Читаем дальше. Девушка до 25 лет с опытом работы главным редактором, в элитное интерьерное издание, от двух тысяч в месяц. Господи, где же берутся девушки до 25 лет с опытом работы главным редактором?
Плюнув на интернет-поиски, я обзвонила десять друзей и бывших коллег — все говорят, пиши внештатно, ставок нет. Я даже обратилась (от отчаяния) в рекрутинговое агентство, с которым задружилась во время работы в «Деле» (предложили должность в корпоративном нефтяном издании). Я даже попросила Серегу. Серега сказал: я сам скоро работу потеряю.
Очень хорошо.
Красивый жест я сделала, из «Дела» ушла, а куда я трудовую книжку положу? И что я буду делать? Работать фрилансером — это хорошо смотрится на страницах «Космо». На практике это означает — никаких гарантий, а деньги — как Бог пошлет. Одно не напечатают, другое сократят, про третье забудут, четвертое не понравится, а пятое будут три месяца сбрасывать из номера при переборе полос, и напечатают через полгода, а заплатят через восемь месяцев, когда я не только умру от голода, но даже еще немножко сгнию в могиле.

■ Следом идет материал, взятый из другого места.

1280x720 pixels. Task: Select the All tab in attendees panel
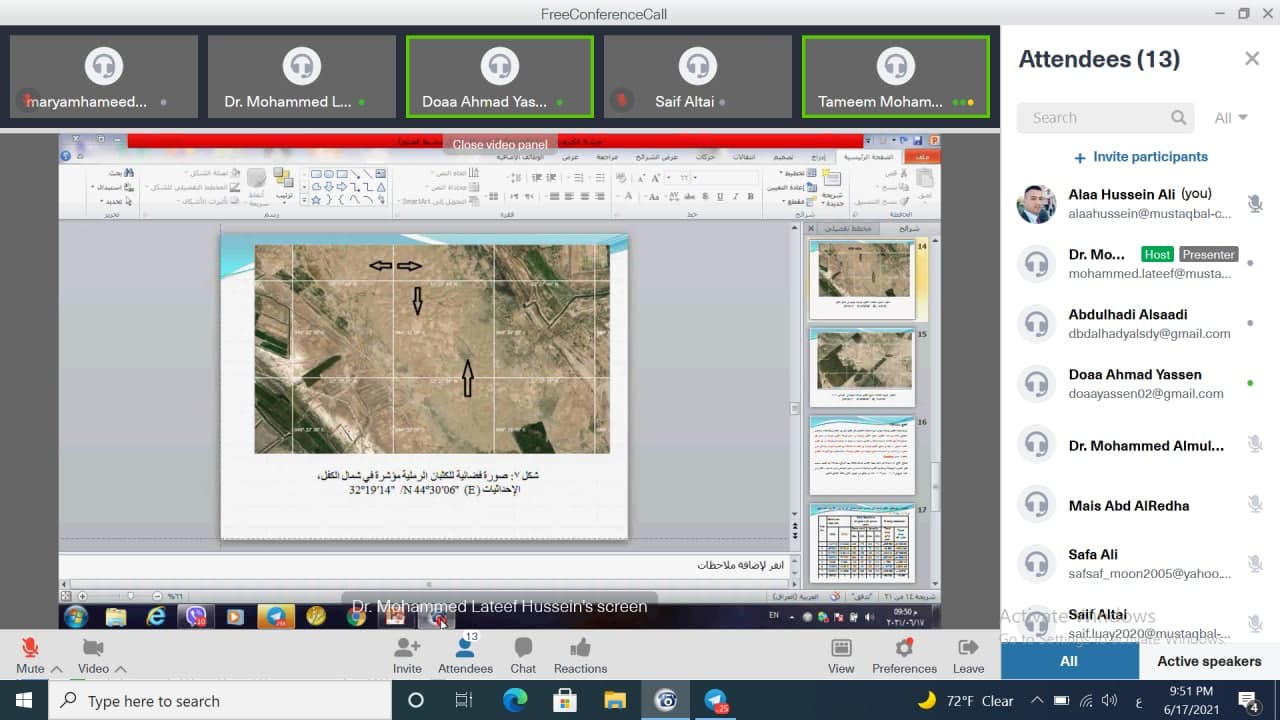click(x=1069, y=661)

Я не хочу быть внештатником! Я хочу числиться в штате и получать оклаааааад!
«Труба» закрывается. В «Знаке» по-прежнему ждут моих материалов (возвращаются все, кто не сошелся во мнениях с Валентином и Рафаилом), но ставки не предлагают. Гонорары так себе и четыре материала в месяц, не больше, если считать по полтиннику штука — это двести в месяц.
Рерайтинг для научно-популярного журнала. Сто баксов в месяц можно заработать. Переводы для сайта «Популярная философия». Гроши, но стабильно. Раз в два месяца — статьи в мамский журнал. Приучение к горшку, как научить есть ложкой. Я это все на фиг уже забыла, но надо вспомнить, если хочется есть. Они меня уже три раза обманули, но ничего не поделаешь.